La distancia

sábado, 10 de septiembre de 2016 · 00:00
Óscar García / La Paz 

Tan lejos del espanto. Tanto de los techos vistos desde abajo. Tan lejos de las gradas que llevan al cielo y su nube icónica. Tan lejos de los comensales de extensas mesas en las que se erigen cuerpos adornados con manzanas o bien con perlas salidas del fondo oscuro de los mares. Tan lejos de los calabozos y de los osos. Lejos de las calles que a altas horas de la noche quedan desiertas y desoladas, aptas para la contemplación o para el crimen. 

Tan lejos del mar, tan cerca del bar en cuyos interiores ha pasado el amor esporádico tantas veces que la cuenta se ha perdido y se perdido el tiempo y se ha perdido la vida y con un trozo de ella, la posibilidad de hacer muros y colgar en ellos un cuadro pequeño que muestra una playa y en ella a una niña jugando como si de Lacroix se tratase. Y ahí en el mar, un sonido que de a ratos es música y de a ratos solo sonido hecho de otros sonidos. Sonidos que fueron alguna vez otra energía quién sabe de qué clase, traída y llevada por un medio como el aire, de allí para allá, del suelo al cielo.

Tan lejos del mercado ése en el que los sábados se ha instalado un guitarrista en medio de las naranjas, a tocar alguna cosa de Bach medio mal tocada mientras todo habla, habla la palta y las zanahorias y habla el ají Colorado y el pescado y su ojo muerto. Y ahí, inmanente, Bach sonando como las campanas en un día santo dispuesto a atardecer.

Tan lejos del atardecer. Cuando las plazas se alistan para irse sin haberse ido y dejan empedrado teñido de azul y leve olor de orines vagabundos dejados en una bajada para que viajen al mar. De alguna manera llegarán, antes de la evaporación. Tan lejos de la palabra, de la que se derrama queriendo decir una cosa, a duras penas, que no es. La palabra caricia y la palabra respeto. Y otras meas. Unas desconocidas entre ellas y otras tan repetidas que se parecen al dolor o a la ira o al corazón. Que como órgano de la sístole y la diástole funciona regularmente hasta que cae la noche de los siglos.

Tan lejos de los chocolates hinchados y las gelatinas sin sabor. Tan lejos de las cocinas en las que el vapor ya tiene un teñido especial y un aroma que son cien aromas al mismo tiempo, un golpe de sabiduría para los perfumistas y uno de conciencia para los comensales. Tan lejos del sentido que transporta sabores a las corrientes alternas del cerebro y de éste a la experiencia y a su vez, de ésta, al papel, o al objeto.

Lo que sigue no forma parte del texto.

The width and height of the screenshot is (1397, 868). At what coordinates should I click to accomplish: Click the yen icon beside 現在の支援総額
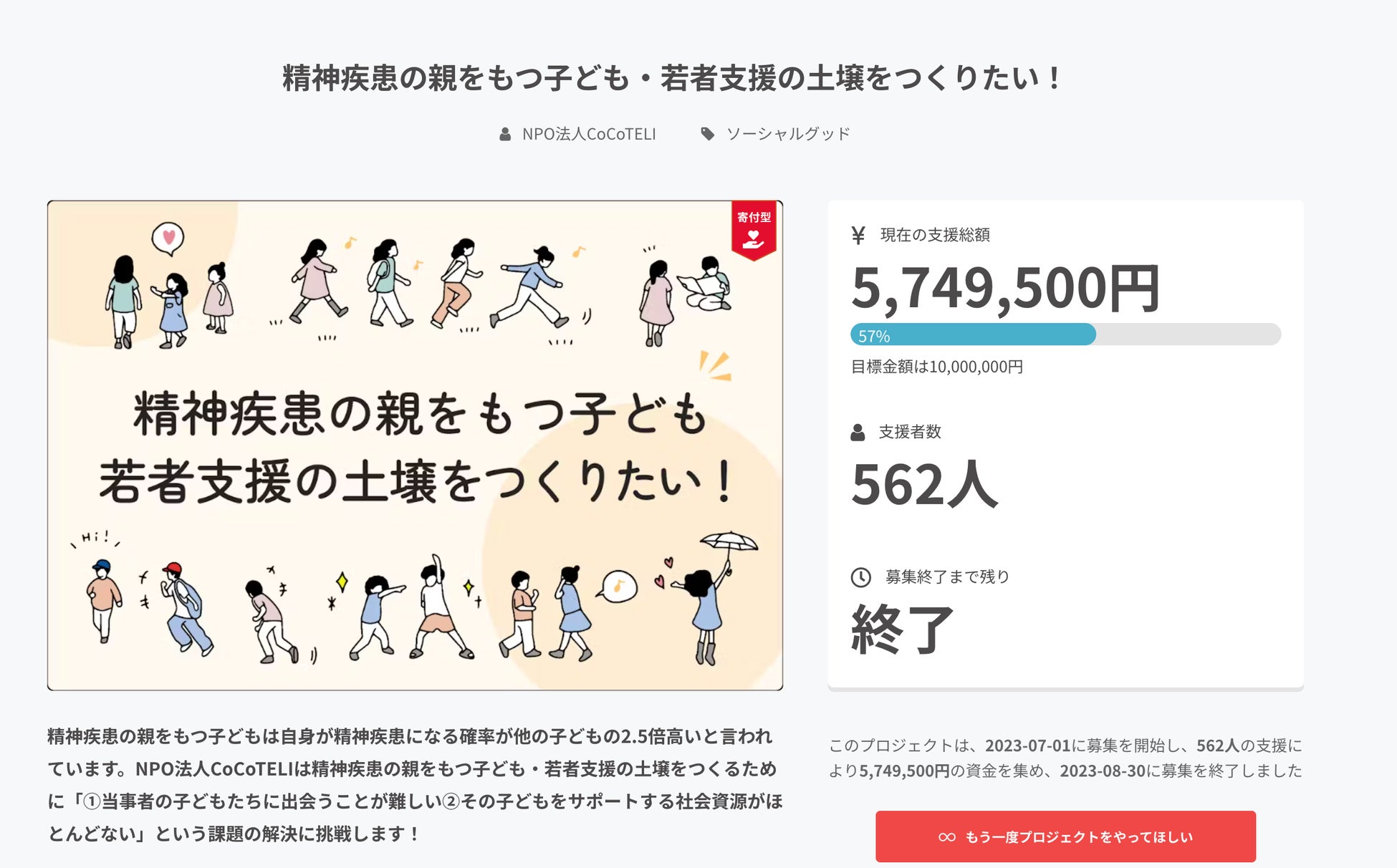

Tan lejos de los animales y tan cerca de la piel quitada a mordiscos para cubrir los fríos y las heridas más antiguas. Tan lejos de las sangres que se muestran con orgullo el día de las madres y el día de la bandera. Ambas, madre y bandera, tienen en común las sangres y las historias que se cuentan desde ellas. Una pizca de heroísmo y otra de dramatismo. Una cara épica y otra que se desmorona cualquier rato, cuando aparecen los vasitos con sus contenidos de colores que otra vez, se parecen a una bandera.

Tan lejos de la justicia como tanto de las ideas de justicia. Un brazo que corta a un brazo debiera tener la misma suerte del brazo primero, sin dudar ni poniendo cara de circunstancia ni de pena. Brazo por brazo aunque ojo por ojo ciegue a todo quien frecuente la venganza o el placer del dolor del otro. La cosa es, justicia es una cosa de justeza, y aunque parece pero no es, no se trata de perdón.

Tan lejos del desorden, de su intrépida crecida y de su impredecible salida a diferencia de los órdenes que se han predicho y sabido de antes, como se sabe de las reacciones de los seres que acostumbrados a mentir han desarrollado rituales del engaño tan conocidos que se hacen lugar común en los signos de los días.

Tan lejos del mar.

Tan lejos de la maraña embarrada ésa que se derrama de las calles altas hasta la puerta de una habitación que no le pertenece ya a nadie pero está abierta, abierta como un pecho cuya única finalidad fue la entrega y de vez en cuando, servirse de los abrazos para inflarse.

Tan lejos de las tardes apacibles con una brisa apenas detectable por los pájaros adormilados. Tan lejos de la paz que viene llegando, desde allá, y que se apura.